Pull every line with "label" from the data below and copy it.

START Data excerpts

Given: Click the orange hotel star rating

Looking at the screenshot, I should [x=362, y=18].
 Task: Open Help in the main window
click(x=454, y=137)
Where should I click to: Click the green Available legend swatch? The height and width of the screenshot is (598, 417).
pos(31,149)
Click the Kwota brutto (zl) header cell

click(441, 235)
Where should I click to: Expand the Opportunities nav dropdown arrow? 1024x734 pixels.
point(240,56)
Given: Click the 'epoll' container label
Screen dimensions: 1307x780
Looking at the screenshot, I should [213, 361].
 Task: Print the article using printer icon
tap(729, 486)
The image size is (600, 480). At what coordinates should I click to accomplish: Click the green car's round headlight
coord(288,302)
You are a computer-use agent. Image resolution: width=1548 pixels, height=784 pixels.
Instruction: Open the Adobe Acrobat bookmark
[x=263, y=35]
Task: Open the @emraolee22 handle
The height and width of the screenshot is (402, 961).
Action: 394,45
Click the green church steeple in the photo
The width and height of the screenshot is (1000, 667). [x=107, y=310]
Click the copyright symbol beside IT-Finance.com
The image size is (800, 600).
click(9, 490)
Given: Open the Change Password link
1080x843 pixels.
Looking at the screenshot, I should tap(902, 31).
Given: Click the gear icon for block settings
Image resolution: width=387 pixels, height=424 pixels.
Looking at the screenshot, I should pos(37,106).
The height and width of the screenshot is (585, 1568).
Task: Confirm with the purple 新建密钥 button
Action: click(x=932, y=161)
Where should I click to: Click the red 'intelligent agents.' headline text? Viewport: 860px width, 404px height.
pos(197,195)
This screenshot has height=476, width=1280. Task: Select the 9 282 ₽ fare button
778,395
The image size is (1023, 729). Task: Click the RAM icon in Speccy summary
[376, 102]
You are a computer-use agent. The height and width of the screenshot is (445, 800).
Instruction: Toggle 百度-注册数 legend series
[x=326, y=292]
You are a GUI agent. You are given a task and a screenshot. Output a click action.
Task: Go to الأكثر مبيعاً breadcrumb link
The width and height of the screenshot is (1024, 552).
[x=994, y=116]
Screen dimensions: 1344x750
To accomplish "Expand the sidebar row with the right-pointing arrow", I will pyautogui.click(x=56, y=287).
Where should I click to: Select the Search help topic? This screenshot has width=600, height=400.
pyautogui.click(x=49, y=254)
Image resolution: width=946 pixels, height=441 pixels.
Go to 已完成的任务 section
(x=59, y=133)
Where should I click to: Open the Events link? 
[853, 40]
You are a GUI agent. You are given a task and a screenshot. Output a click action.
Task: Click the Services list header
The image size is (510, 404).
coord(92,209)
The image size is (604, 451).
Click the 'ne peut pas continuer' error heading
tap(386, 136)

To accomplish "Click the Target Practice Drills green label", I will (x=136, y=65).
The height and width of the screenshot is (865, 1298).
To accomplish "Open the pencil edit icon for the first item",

END Data excerpts

▶ **Completed task**
Given: Click the 'epoll' container label
To accomplish "Click the Target Practice Drills green label", I will (x=136, y=65).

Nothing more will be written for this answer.